The ENC is aiming to do more than 1,000 cases this year. Its partners within ASLAN are traditional legal agencies, which work asylum cases on a 1:1 basis. The ENC’s particular innovation is to train volunteers from across CUNY to complete the biographic details. The resulting paradigm shift means a lawyer only needs one to two hours with a client to complete the limited scope model of support, which is tightly focused on helping safeguard the ability to present an asylum case, of which the application is just the first step.
CUNY has done this before, with the creation of CUNY Citizenship Now!, an initiative focused on helping students and their families throughout CUNY access pathways to citizenship as part of the University’s commitment to access and economic mobility.
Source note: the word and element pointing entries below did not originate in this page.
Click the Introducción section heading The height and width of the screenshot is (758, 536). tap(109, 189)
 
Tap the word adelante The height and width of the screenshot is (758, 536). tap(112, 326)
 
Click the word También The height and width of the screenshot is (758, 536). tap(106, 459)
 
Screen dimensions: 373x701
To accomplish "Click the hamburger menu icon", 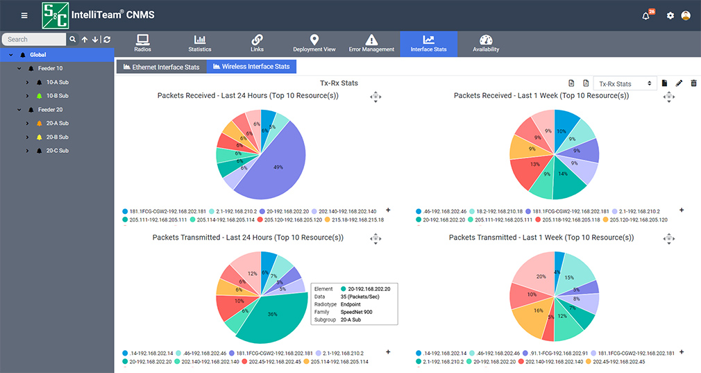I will tap(25, 15).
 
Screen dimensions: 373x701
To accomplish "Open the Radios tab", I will tap(142, 44).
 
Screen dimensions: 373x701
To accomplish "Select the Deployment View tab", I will tap(314, 44).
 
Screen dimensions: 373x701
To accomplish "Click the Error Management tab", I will tap(371, 44).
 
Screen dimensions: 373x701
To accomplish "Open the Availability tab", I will tap(486, 44).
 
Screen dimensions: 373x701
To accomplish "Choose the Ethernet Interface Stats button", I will tap(162, 67).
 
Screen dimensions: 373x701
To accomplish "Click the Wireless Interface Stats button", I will tap(251, 67).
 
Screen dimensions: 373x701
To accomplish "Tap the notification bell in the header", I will tap(646, 16).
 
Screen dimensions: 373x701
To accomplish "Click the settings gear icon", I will tap(670, 16).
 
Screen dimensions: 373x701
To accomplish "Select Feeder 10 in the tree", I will tap(50, 69).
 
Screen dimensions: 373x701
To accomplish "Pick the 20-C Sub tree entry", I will tap(58, 151).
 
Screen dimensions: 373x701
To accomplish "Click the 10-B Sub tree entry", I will tap(57, 96).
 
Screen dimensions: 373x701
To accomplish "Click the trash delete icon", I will tap(693, 83).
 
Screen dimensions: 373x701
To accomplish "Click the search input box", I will tap(35, 40).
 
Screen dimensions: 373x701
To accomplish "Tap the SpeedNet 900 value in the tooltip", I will tap(358, 312).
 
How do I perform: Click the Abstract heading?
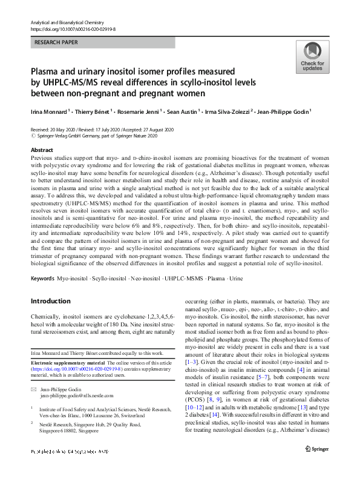click(x=42, y=150)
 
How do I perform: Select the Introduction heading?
click(x=51, y=301)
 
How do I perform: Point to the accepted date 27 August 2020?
click(x=155, y=130)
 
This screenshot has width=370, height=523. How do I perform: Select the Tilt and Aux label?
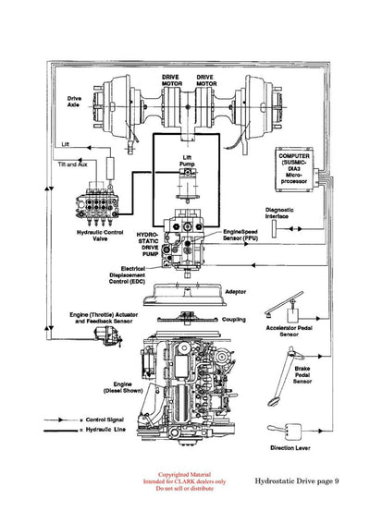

The program breaks down the steps of the citizenship process with volunteers, law students, and lawyers working events that move upwards of 100 people through a streamlined process with legal guidance at no cost. There are plans to replicate that success in ways that only CUNY can. ENC is in conversation with programs throughout the University regarding collaboration: the Silberman School of Social Work at Hunter College could perhaps provide support to asylum seekers; more students from the interpretation and prelaw programs at John Jay College of Criminal Justice might volunteer, and perhaps the CUNY School of Medicine at the City College of New York might collaborate on forensic evaluations and public health education.
Built to pivot, respond, reflect, and evolve, the Emerging Needs Clinic is poised to lay the foundation for a new kind of collaboration between law schools and higher education, city agencies, and the community partner entities that surround them. While its area of focus may change year to year, depending on the needs of New Yorkers and their city, it’s already helping to train the next generation of lawyers determined to center human needs in the midst of crisis.